The most defensible interpretation of the cognitive epidemiology literature is this: cognitive ability is one signal of underlying biological integrity, and the correlation between IQ and longevity reflects that shared substrate. But knowing this signal early gives you the leverage to optimize the environmental and behavioral factors that determine where you actually fall within your genetic range.

Final Thoughts

In three decades of administering cognitive assessments, I have watched the field shift from treating IQ as a fixed cognitive label to understanding it as a dynamic biological signal that predicts a wide range of life outcomes, including how long you will live.

The Scottish schoolchildren of 1932 inadvertently gave us one of the most important datasets in modern epidemiology. Their children and grandchildren, tested in 1947 and beyond, confirmed and refined the picture. Today, with more than three million participants across multiple countries and follow-up periods exceeding seventy years, we can say with high confidence that intelligence and longevity are linked at population scale, and that the link operates through a combination of behavioral, socioeconomic, biological, and genetic mechanisms that we are still working to fully understand.

What this means for you, individually, is that your cognitive ability is not a curiosity.
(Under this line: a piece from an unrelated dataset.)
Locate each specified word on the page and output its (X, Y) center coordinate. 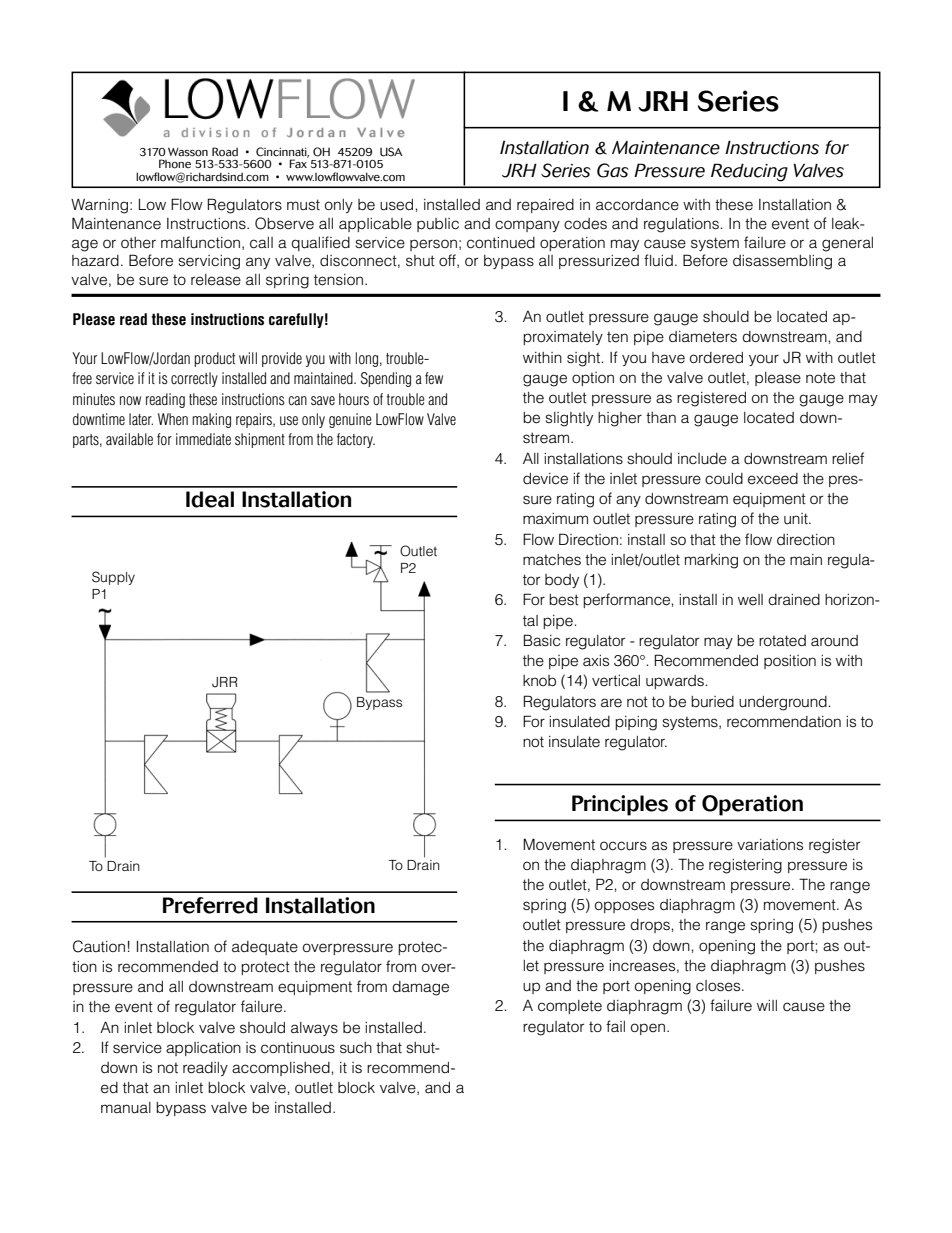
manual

It is a health metric. Like blood pressure, like cholesterol, like cardiovascular fitness, it is a quantitative measure of underlying physiological function that predicts long-term health outcomes.

Most people have never had it properly measured. That made sense in an era when cognitive testing was expensive, time-consuming, and inaccessible outside specialized clinical settings. It makes much less sense now.

The ancient Greeks at Delphi inscribed two words above the entrance to the temple of Apollo: gnothi seauton. Know thyself. Modern cognitive epidemiology has given that instruction a quantitative dimension the ancients could not have anticipated.

Knowing yourself, in the most concrete and actionable sense, increasingly means knowing your cognitive baseline.